If these assumptions hold, GDP growth will rise by a modest 1.8 percent, single-family home starts will grow by about 15 percent and consumer price inflation will increase by 1.5 percent (as compared to 2 percent in 2012).
In addition, nonresidential construction will begin a new up cycle, and corporate profits will eke out a few more gains, according to the forecast.
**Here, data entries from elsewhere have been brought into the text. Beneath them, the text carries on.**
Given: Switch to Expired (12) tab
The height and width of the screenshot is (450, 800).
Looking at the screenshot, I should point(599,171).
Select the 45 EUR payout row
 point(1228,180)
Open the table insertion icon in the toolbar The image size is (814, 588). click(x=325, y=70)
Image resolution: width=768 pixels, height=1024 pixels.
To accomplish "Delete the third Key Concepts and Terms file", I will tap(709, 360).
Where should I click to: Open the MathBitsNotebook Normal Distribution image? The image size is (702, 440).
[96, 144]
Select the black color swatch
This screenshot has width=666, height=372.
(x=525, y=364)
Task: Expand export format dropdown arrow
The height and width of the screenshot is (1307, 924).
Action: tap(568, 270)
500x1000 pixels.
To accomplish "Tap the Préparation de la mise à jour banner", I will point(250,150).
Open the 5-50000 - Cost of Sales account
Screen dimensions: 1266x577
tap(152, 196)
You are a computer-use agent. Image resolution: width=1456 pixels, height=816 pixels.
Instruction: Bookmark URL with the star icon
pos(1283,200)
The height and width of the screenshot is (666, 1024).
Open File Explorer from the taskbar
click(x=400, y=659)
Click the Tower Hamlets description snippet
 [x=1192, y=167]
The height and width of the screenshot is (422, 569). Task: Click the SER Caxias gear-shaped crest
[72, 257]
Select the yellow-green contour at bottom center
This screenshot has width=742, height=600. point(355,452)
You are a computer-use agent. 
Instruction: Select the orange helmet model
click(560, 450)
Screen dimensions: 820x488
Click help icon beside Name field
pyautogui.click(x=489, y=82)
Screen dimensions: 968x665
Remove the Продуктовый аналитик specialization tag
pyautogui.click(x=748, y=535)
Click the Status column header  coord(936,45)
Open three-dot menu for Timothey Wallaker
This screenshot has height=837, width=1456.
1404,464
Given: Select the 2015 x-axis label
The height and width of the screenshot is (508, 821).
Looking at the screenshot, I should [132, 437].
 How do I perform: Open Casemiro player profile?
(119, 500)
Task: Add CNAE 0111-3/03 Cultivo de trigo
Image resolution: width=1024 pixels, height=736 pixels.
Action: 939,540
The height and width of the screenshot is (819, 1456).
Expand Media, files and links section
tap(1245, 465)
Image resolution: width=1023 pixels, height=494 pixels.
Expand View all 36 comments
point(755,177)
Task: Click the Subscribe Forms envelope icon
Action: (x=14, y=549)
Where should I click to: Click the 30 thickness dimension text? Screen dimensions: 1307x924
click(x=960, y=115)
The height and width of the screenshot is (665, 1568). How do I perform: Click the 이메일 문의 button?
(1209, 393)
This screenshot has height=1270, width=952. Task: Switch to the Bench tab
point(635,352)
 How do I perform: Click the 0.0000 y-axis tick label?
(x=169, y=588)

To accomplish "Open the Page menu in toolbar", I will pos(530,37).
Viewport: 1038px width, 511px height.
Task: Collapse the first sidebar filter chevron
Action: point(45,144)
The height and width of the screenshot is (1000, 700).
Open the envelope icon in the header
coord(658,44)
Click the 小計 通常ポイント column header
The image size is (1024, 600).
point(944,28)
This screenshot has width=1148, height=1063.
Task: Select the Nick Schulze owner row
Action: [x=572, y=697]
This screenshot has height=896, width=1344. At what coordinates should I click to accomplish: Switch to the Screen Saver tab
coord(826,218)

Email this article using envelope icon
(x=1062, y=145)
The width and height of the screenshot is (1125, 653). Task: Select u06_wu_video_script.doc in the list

Overall, the picture is positive if not exciting, Sumichrast said. Most industries will see slight growth, but not enough to overcome consumer fears of uncertainty in the global economy. Wages and benefits will rise slightly, and consumer spending will be positive, but less than it was in 2012.
Sources of strength:
- Total non-farm employment will increase by 1.3 percent
- Wages will rise by 2 percent on average
- Benefits will rise by 3 percent on average
- Existing home prices will rise by about 3 percent
- Unemployment will drop from 8.4 percent to 8.2 percent
- Oil imports should decline, thanks to increased domestic production
- Mortgage rates will remain low
- Spending on nondurable goods will rise moderately
- Professional and business services companies will post the fastest rate of job growth
- Transportation and warehousing will see the second-fastest rate of job growth
- Education, health services, construction, the arts and recreation will see solid gains
- U.S. manufacturing will continue to hire, due to the demand for durable goods
- Real exports and imports will grow twice as fast as GDP
- The fiscal cliff
- Government, utilities and mining jobs will decline
- Consumers’ outlays for restaurants and utilities will grow slowly
- A European Union crisis could spark a disaster in the U.S.